INSTRUCTIONS FOR THE TASK
Reproduce the listing starting at the line containing "Open the coins finance sidebar icon" and ending at the line containing "click(x=37, y=749)", substituting "side panel button" for "sidebar icon" and changing nothing else. Omit the pictures from your answer.

INFORMATION GIVEN
------------------------------------------------------------------------
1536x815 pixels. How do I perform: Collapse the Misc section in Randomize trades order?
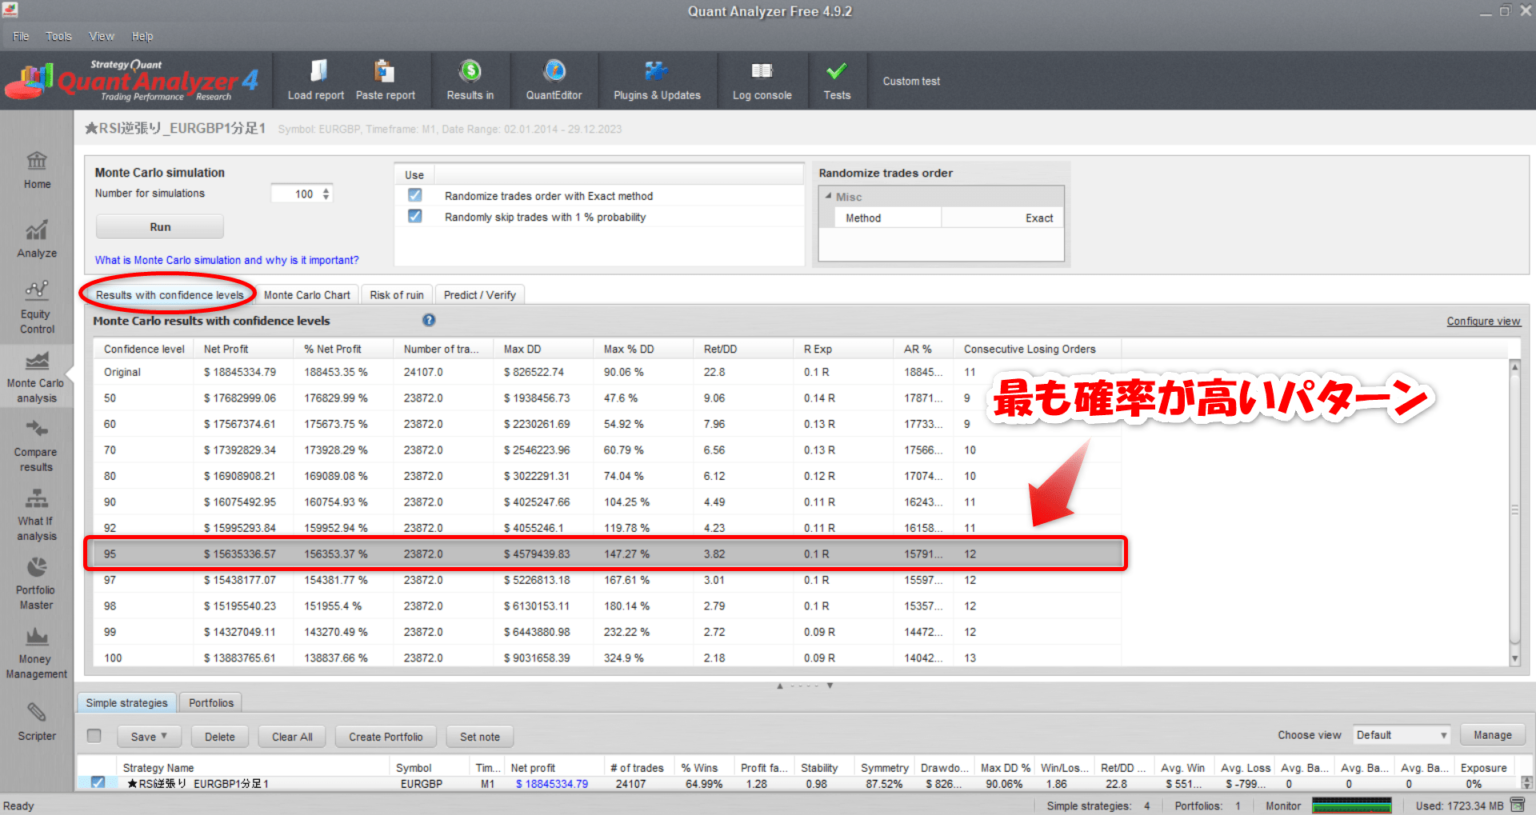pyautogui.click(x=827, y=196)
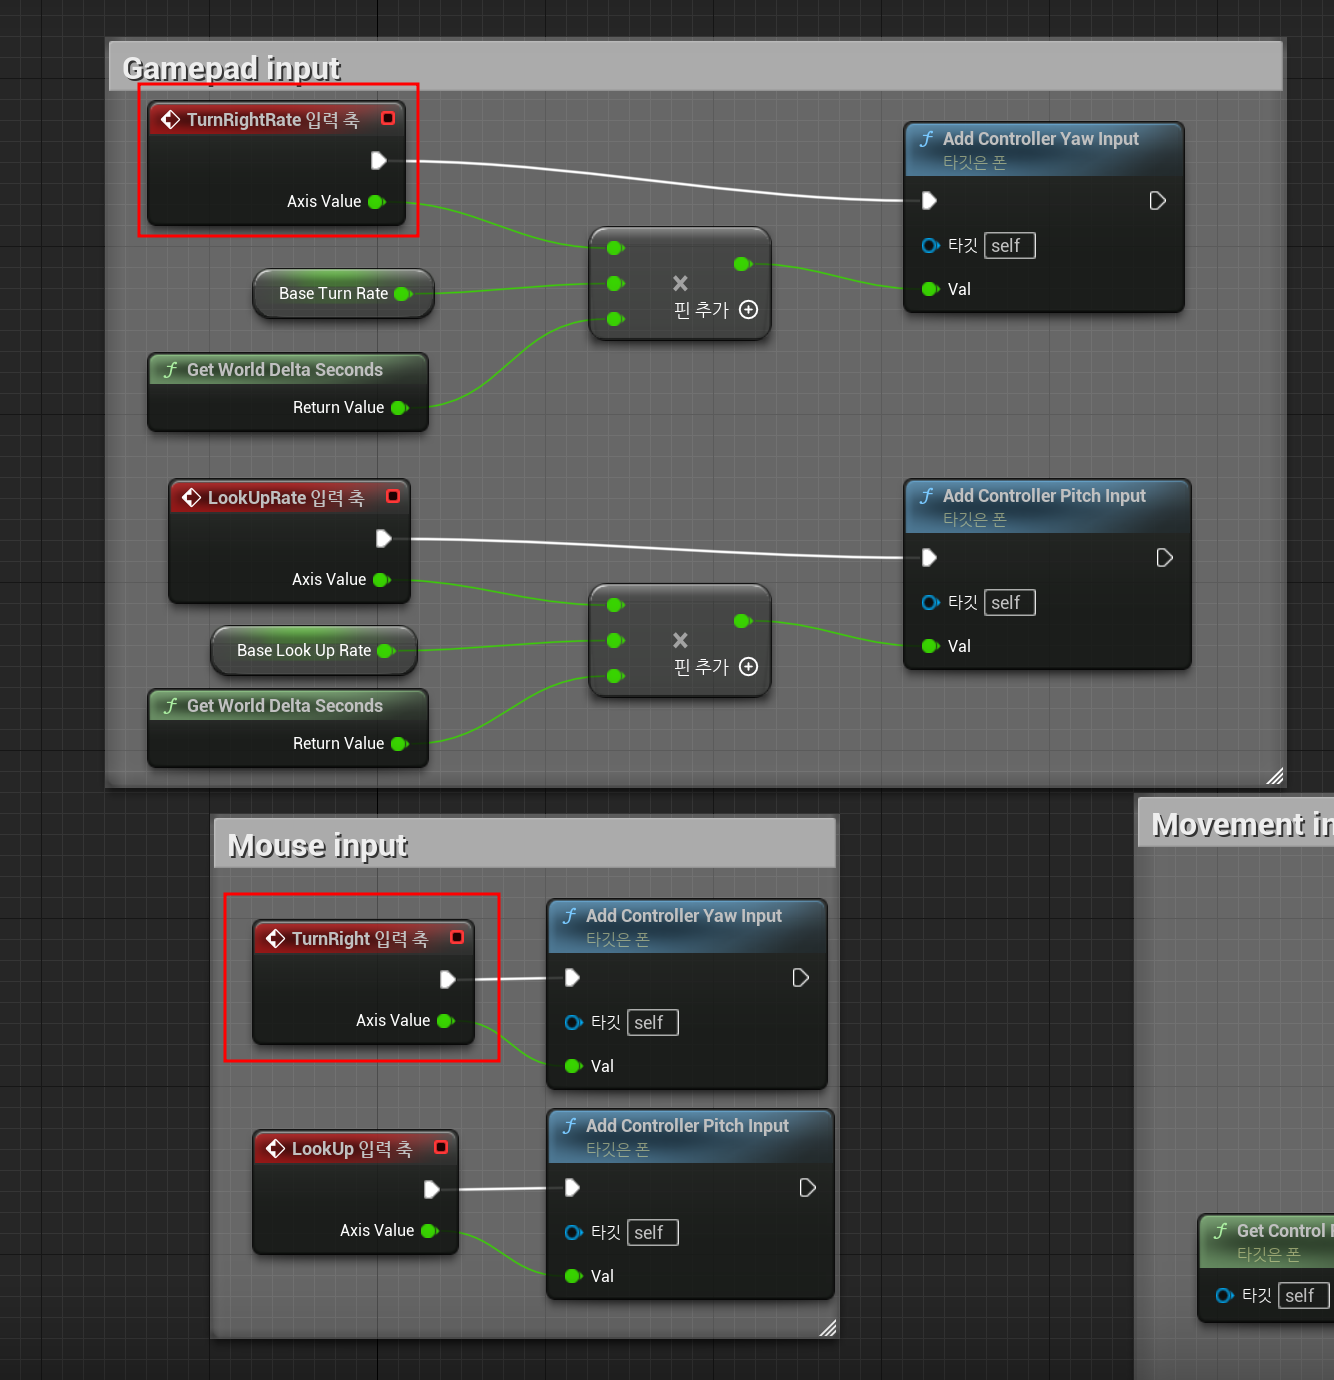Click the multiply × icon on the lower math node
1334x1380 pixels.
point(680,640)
------------------------------------------------------------------------
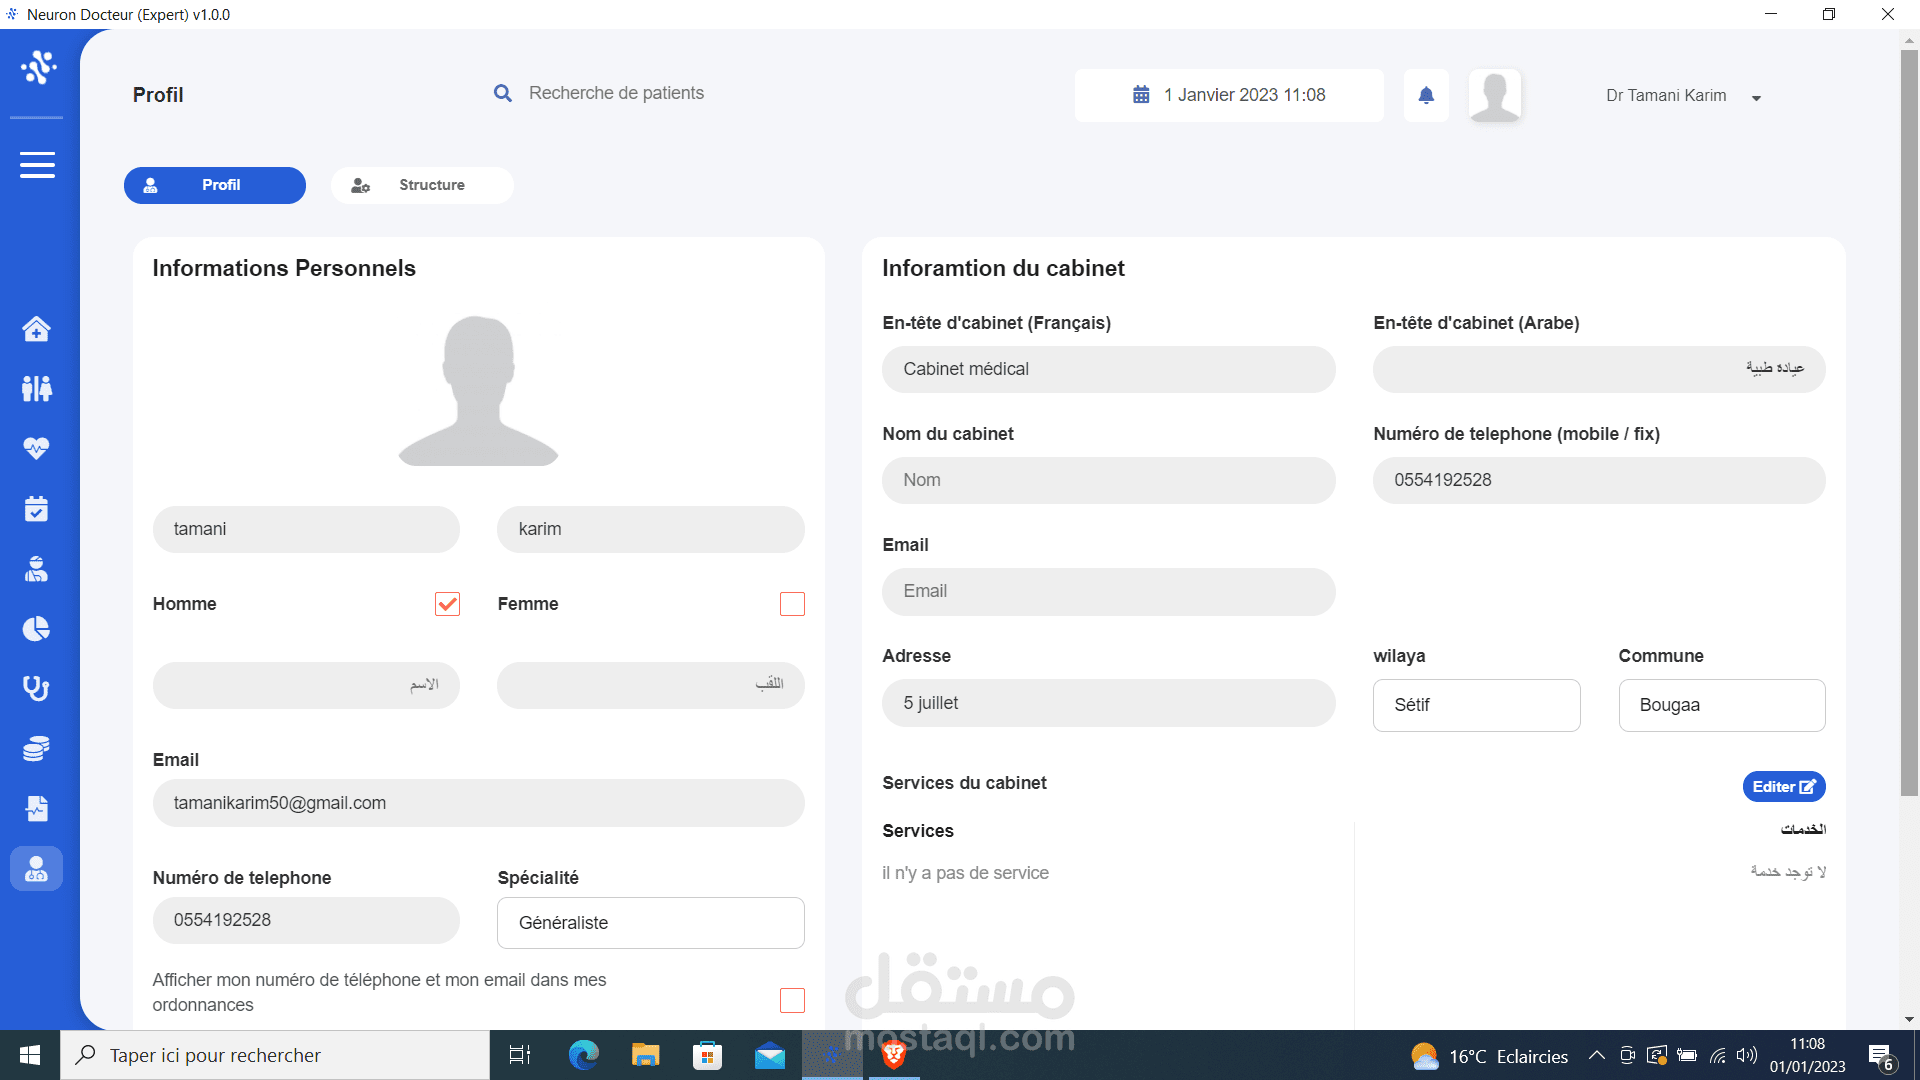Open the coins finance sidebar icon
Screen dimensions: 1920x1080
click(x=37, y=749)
------------------------------------------------------------------------
RESULT
Open the coins finance side panel button
Screen dimensions: 1920x1080
click(x=37, y=749)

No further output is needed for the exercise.